I have a table where I want to extract data from table A and collate it as table B:
Table A:
Day | City A | City B | City C |
---|---|---|---|
Mon | NaN | Mike | NaN |
Tue | NaN | NaN | Joe |
Wed | Jack | Charlie | NaN |
Table B:
Day | Name | City |
---|---|---|
Mon | Mike | City B |
Tue | Joe | City C |
Wed | Jack | City A |
Wed | Charlie | City B |
I have pulled this information from an excel sheet and am using python to undertake this task.
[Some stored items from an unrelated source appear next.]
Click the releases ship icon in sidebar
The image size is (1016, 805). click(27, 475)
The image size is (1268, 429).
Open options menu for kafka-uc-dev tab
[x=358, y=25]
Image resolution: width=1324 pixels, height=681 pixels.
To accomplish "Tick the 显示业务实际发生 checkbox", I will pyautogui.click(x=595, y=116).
My thinking is I need to draw the data in as a dataframe, iterate over the rows looking for entries that do not contain NaN and store their location and associated data in a new dataframe.
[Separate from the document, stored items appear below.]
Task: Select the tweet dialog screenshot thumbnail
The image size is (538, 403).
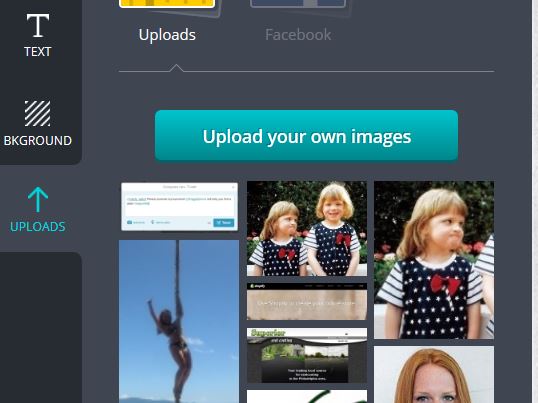Action: coord(179,206)
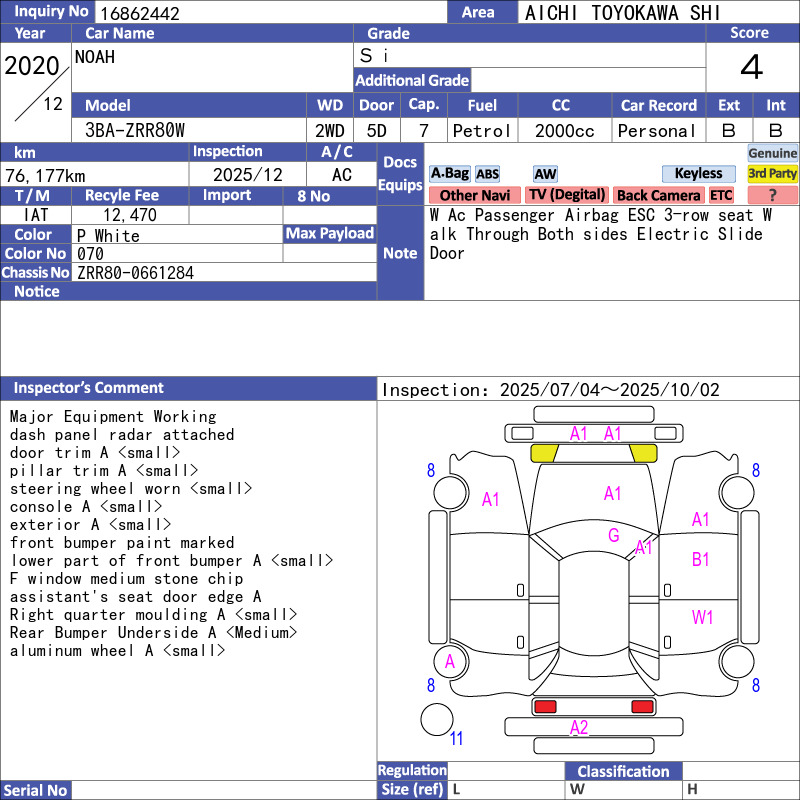
Task: Click the A2 mark on rear bumper
Action: (x=579, y=728)
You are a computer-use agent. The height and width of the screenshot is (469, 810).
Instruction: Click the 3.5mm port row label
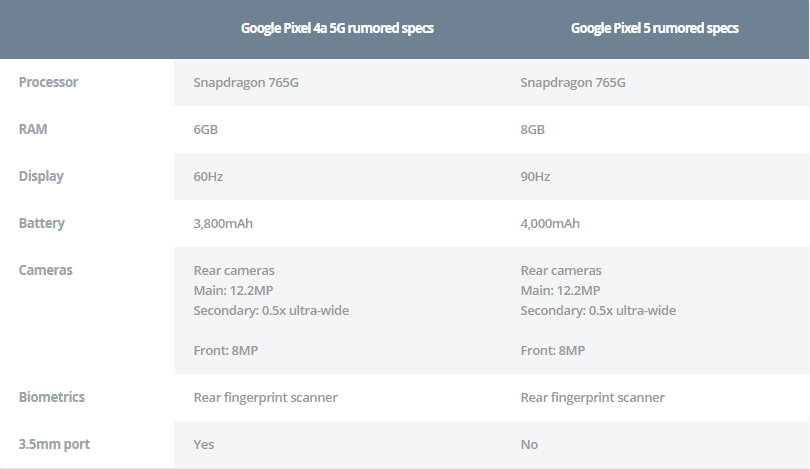(x=54, y=444)
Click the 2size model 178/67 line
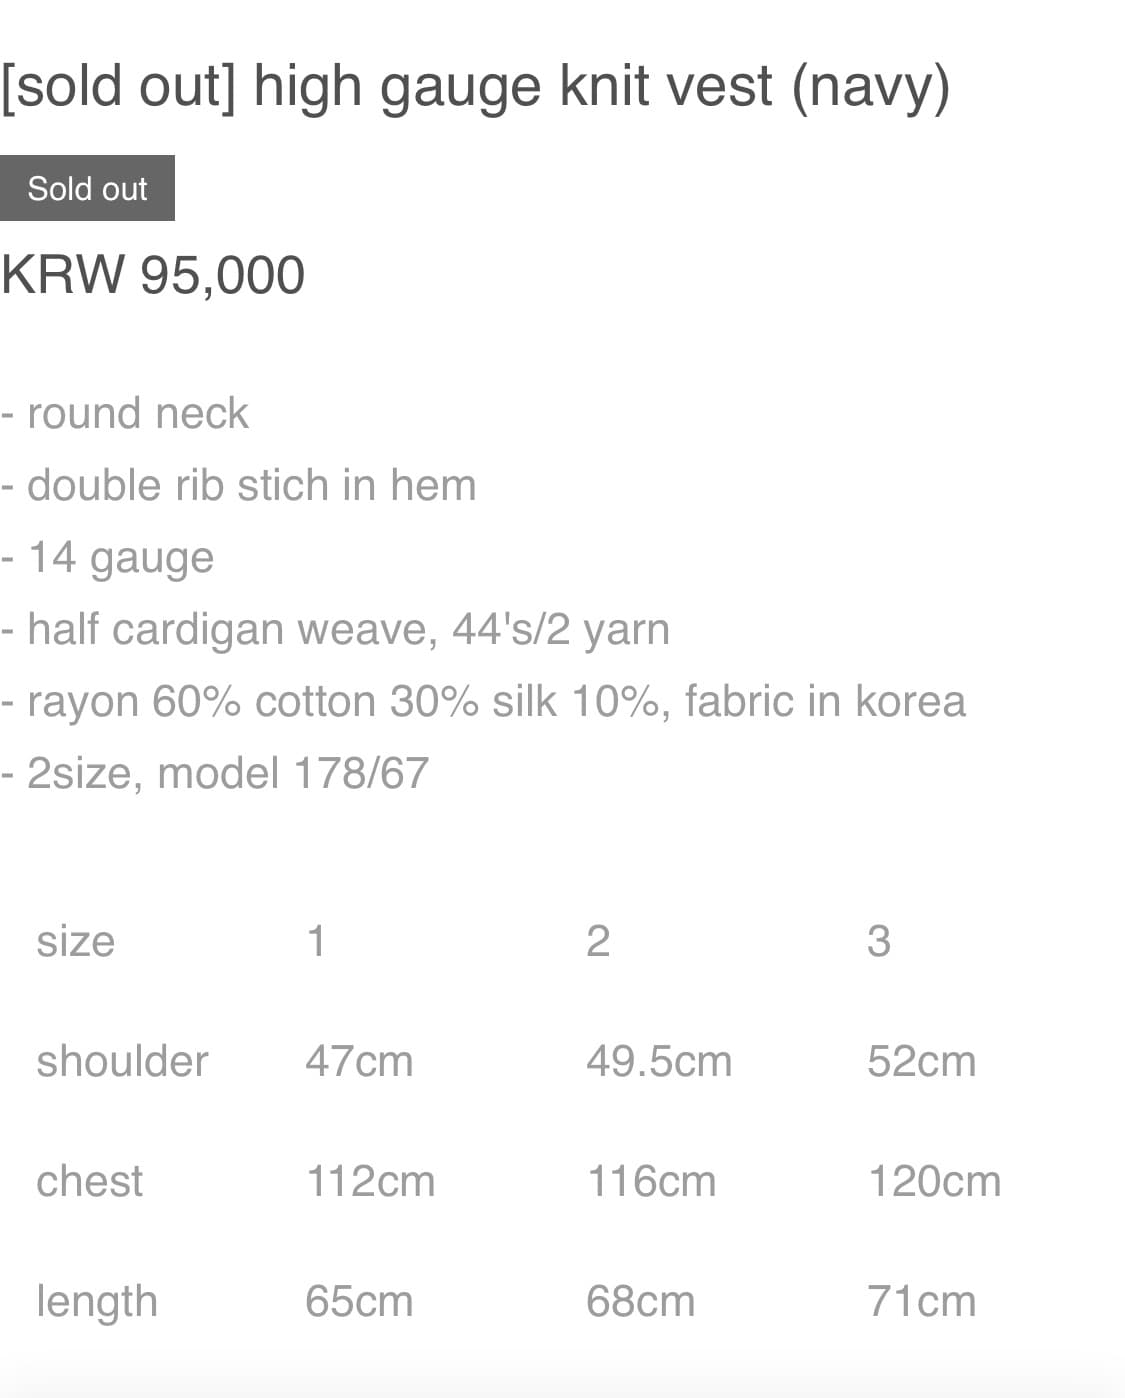 click(214, 773)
Unfortunately, i'm getting stuck on placing conditions to ignore the NaN entries, I am trying to test this out step-by-step and have got this far:
import pandas as pd
df = pd.read_excel('./csvtasks/rosta.xlsx',sheet_name='Sheet2')
#open new excel to write to with new variable df2
#determine whether null or not
dg=df.notnull()
#loop over rows
for i,j in dg.iteritems():
if dg.bool==FALSE:
print('skipped something') #i want this to skip but using this print to see if it's actually skipped anything
else:
print (i,j)
#this will be replace by some command that uses the df.iloc[something] and writes to df2, printing for now so i can see what it does
#loop to end
#close file
All this does is give me the whole dataframe as a bool like this:
Day | City A | City B | City C |
---|---|---|---|
True | False | True | False |
True | False | False | True |
True | True | True | False |
CodePudding user response:
Try with stack
s = df.set_index('Day').stack().reset_index()
s.columns = ['Day','City','Name']
s
Out[43]:
Day City Name
0 Mon City B Mike
1 Tue City C Joe
2 Wed City A Jack
3 Wed City B Charlie